Bootstrapping means pinching pennies, cutting corners, and learning to do more with less. Using bootstrapping techniques also means carefully watching where your cash is coming from and where it is going to. Does this technique work for growing your business? You bet! Ernest & Julio Gallo, Domino’s Pizza, Hallmark Cards and Black & Decker are examples of businesses that started with $1000 or less and used the art of bootstrapping to grow and become successful.

In bootstrapping you not only focus on how revenues come into the business, but where you are going to spend the money that comes in and if there are other ways to obtain those resources.

The following are techniques that have helped businesses grow and expand.

1) Focus on the right customers. Some customers like to hold onto invoices as long as possible. Finding customers who pay immediately helps keep cash flowing into your cleaning business. Maintaining a good customer relationship will also help to get your customers paying as soon as they get their invoice.

2) Be frugal, but not cheap! Distinguish between costs that are necessary and ones you can avoid. Do you need to rent space for your cleaning business or can you begin by running the business out of your home or garage? Can you get by with used equipment? Do you need a cell phone with streaming video or just a basic model to make sure you do not miss any calls? On the same token, don’t be shortsighted (and cheap) with suppliers. Develop a good relationship with your suppliers and they will be happy to let you know when there are specials and if a lower priced item works as well as a more expensive one.

3) Create a high profile for your cleaning business. By taking on larger cleaning accounts your business projects an image of competency and that it has the skills and resources to handle the job.

4) Keep your salary as low as possible. The less cash that go out of your business the better. Cut back on your personal expenses while the business grows. Avoid buying that new car and that holiday cruise until your cleaning business has a good cash flow.

5) Get your customers talking about you.
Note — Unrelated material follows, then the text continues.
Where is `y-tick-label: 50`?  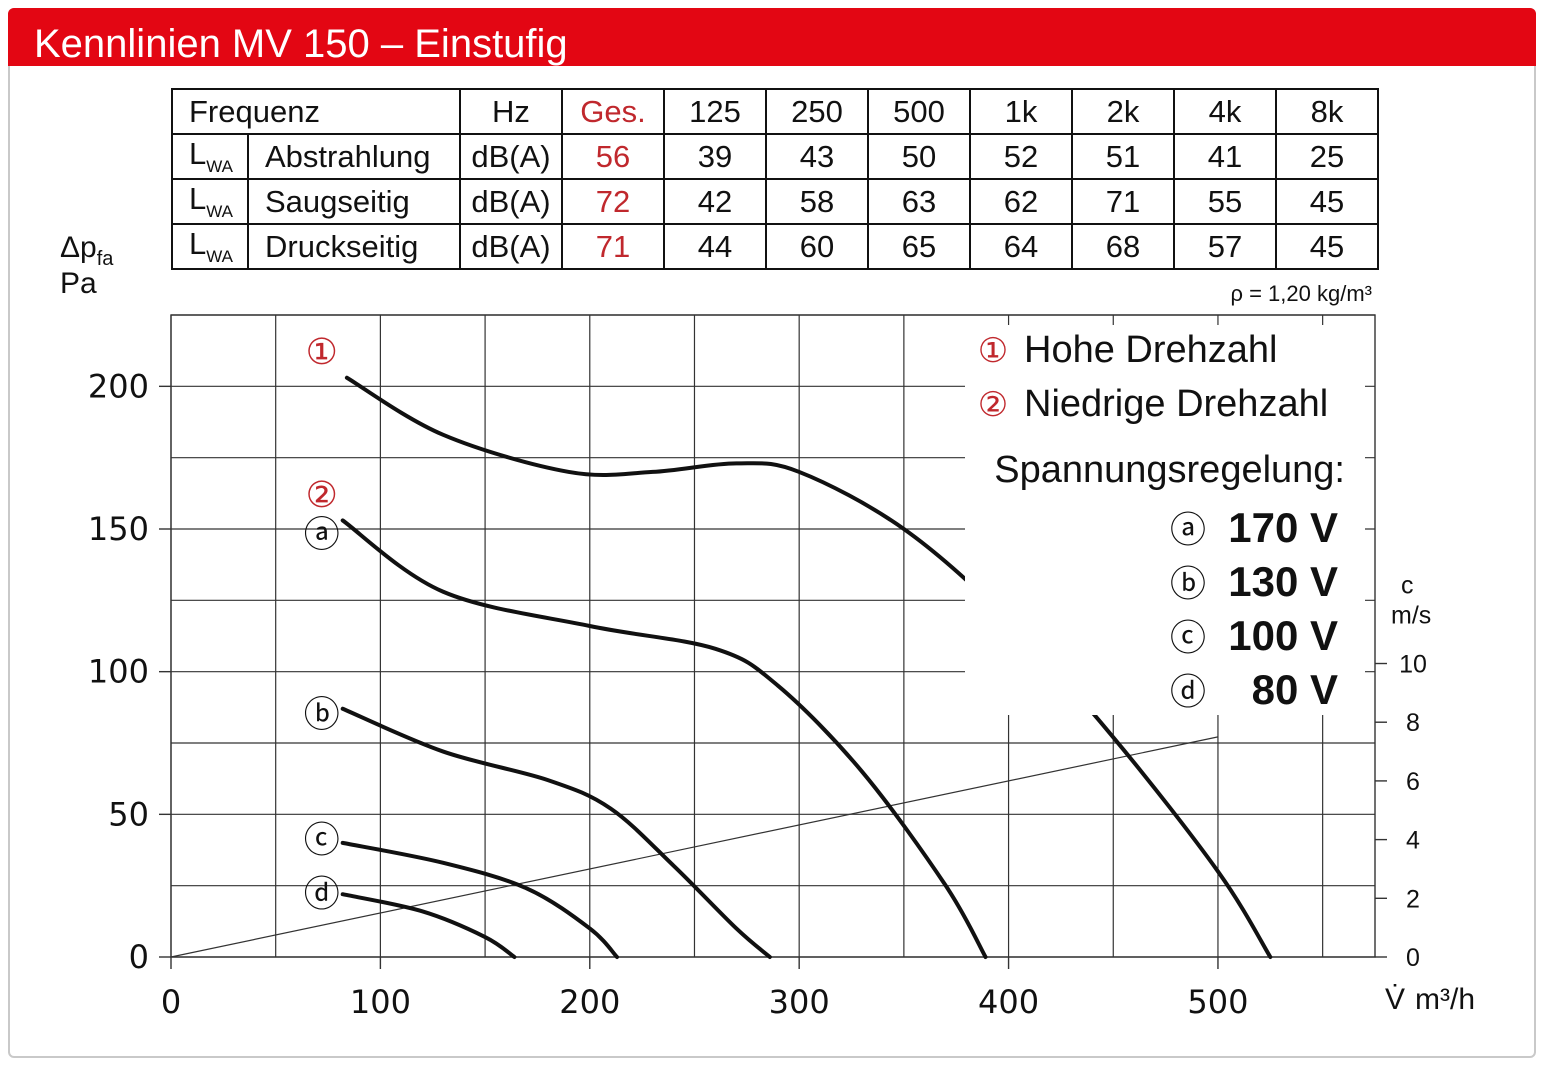 y-tick-label: 50 is located at coordinates (128, 814).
Word of mouth is the best advertising around and it doesn’t cost you anything. Ask your customers for referrals and tell them to mention your name if they know of anyone who is looking for cleaning services.

6) Keep good records and track every dollar. It is difficult to know if there are expenses that you can cut if you don’t know where your money is going or where your money is coming from. Keep more income by not giving preferential treatment or discounts to special customers.

7) There is power in becoming a partner. Find another business owner to share equipment, office space or even employees.

8) Trade for services. Are there individuals or businesses who would be willing to have you clean their offices for part or all of their payment? Large businesses and corporations may not have the flexibility to “swap” services, but your lawyer, graphic designer, accountant or other consultant may be happy to exchange services.

9) If you need employees, hire part-time or temporary help. Rather than having a full-time bookkeeper or marketing person think of hiring a virtual assistant that you can pay for just a few hours a month. Another benefit to a virtual assistant is that she will have her own equipment and be responsible for her own employment taxes.

10) If you are buying or leasing space and equipment agree to only short-term leases. This helps you control costs and keep your cash flow flexible.

11) How much inventory do you need to have on hand? Don’t tie up money in supplies and equipment that will just be sitting on a shelf.

12) If necessary, work nights and weekends while your business is growing. Many entrepreneurs will keep their full-time job and a part-time job until their own business is financially stable.

Using bootstrapping techniques mean that you are looking at more than just where your money is coming from. Earning a dollar in revenue may lead to only 20 cents in profit. But if you save a dollar in cost savings, that goes 100 percent to your bottom line. Being frugal at the start of your business can pay big dividends in the long run. Bootstrapping can be your best friend when it comes to the cash flow of your cleaning the business!